Multi hop communications are useful for extending the communication range of a device which is constrained by the maximum device capacity of a Bluetooth Piconet and/or user preferences. For example, a smart phone may prefer to communicate through its trusted laptop or PDA to the outside world. Hence in Bluetooth based ad hoc networks, having two devices within their nominal communication range is not a guarantee that they establish a direct link. This constrains the network topology.
Network topology has a great influence on the performance of the network. A casually designed network topology might be inefficient, and also might preclude some of the applications that otherwise could operate on the network.
Most of the network formation research for Bluetooth based ad hoc networks concentrates on finding an optimal initial topology for a scatternet.
One problem with static network formation protocols is that when a node moves and the topology changes, the initial criteria satisfied by the topology may no longer be valid.
Node mobility calls for a network topology optimization strategy as an integral part of mobility management and/or data traffic routing. This application takes the second approach and addresses the problem of network topology optimization while routing the data traffic.
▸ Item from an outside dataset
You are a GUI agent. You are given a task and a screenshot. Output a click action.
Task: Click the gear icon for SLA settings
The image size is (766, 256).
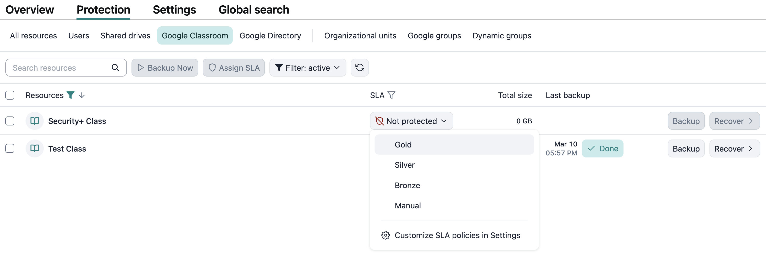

Adapting the topology of a network based on the requirements of a data flow is known. “A Two-Phase Scatternet Formation Protocol for Bluetooth Wireless Personal Area Network”, Kawamoto, Y. et al, WCNC 2003—IEEE Wireless Communications and Networking Conference, vol. 3, 16-20 Mar. 2003, pages 1453-1458, discloses a two-phase scatternet formation protocol that supports dynamic topology changes. In a first phase, a control scatternet is constructed to support topology changes and route determination. The control scatternet does not operate according to the Bluetooth specification, but instead the piconets are synchronized so that there are common periods when a bridge node switches between piconets without informing the masters about the timing of each switch over. The second phase creates a separate on-demand scatternet whenever a source node wants to initiate data communications with another destination node. The on-demand scatternet formation is itself divided into two steps. In the first step, the control scatternet is used in the selection of a route in the control scatternet between a source and the master serving a destination. In the second step, the master node with which the source node communicates with selects the participating nodes for the on-demand scatternet. The master node uses its own slaves' and adjacent neighbor information to choose the participating nodes. Each master node must maintain all the information of its slaves and bridge nodes within its piconet and adjacent piconets. The on-demand scatternet is torn down when the data transmissions are finished. It will be appreciated that there is a heavy overhead in setting-up and maintaining the control scatternet and that the on-demand scatternet is used only as a temporary addition to the static control scatternet.